Segment Start: Exercise input

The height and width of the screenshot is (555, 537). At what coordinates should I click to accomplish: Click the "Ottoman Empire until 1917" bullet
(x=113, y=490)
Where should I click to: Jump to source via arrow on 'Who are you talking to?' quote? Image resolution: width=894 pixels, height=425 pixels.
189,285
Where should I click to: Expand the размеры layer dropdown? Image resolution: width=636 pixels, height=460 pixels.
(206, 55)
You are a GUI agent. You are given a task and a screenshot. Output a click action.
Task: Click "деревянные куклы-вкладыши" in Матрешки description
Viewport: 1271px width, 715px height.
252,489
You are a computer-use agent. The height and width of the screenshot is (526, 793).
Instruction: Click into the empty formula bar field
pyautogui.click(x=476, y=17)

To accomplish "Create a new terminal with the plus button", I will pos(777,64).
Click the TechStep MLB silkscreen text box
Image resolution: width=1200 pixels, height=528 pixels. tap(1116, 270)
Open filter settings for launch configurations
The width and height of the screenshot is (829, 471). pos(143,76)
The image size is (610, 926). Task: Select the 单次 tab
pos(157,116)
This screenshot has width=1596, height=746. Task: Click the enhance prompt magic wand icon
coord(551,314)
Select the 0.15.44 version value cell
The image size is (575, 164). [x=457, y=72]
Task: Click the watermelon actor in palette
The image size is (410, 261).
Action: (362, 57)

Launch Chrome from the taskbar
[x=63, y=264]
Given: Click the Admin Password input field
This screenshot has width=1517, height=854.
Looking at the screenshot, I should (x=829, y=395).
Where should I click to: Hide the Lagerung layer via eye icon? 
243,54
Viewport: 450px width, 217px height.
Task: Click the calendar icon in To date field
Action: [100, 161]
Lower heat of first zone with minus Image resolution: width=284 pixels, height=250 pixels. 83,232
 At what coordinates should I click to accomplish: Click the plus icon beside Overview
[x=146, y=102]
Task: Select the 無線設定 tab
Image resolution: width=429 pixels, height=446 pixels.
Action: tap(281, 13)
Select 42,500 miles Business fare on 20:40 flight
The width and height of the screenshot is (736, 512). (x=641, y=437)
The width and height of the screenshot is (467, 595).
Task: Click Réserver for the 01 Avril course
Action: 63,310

Segment End: Exercise input

» **Work task**
Scan each line above for the string "agent". Give the tally and nothing else.

» **Task response**
2